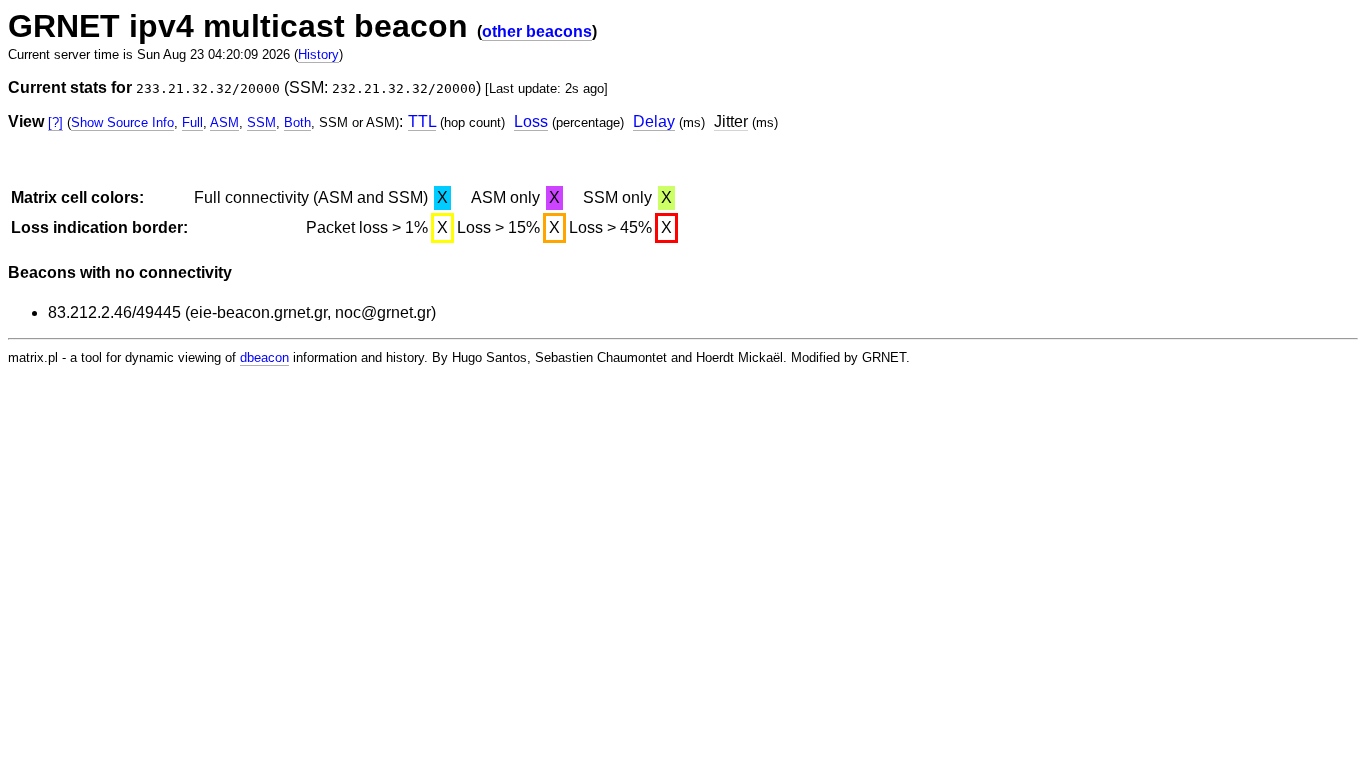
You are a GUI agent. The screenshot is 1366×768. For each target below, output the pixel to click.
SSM (261, 122)
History (318, 54)
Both (297, 122)
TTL (422, 121)
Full (192, 122)
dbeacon (264, 357)
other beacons (537, 31)
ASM (224, 122)
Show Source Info (122, 122)
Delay (654, 121)
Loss (531, 121)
_____
In the listing above, the line containing "dbeacon (264, 357)" and all lines after it are to be restated word for word.

dbeacon (264, 357)
other beacons (537, 31)
ASM (224, 122)
Show Source Info (122, 122)
Delay (654, 121)
Loss (531, 121)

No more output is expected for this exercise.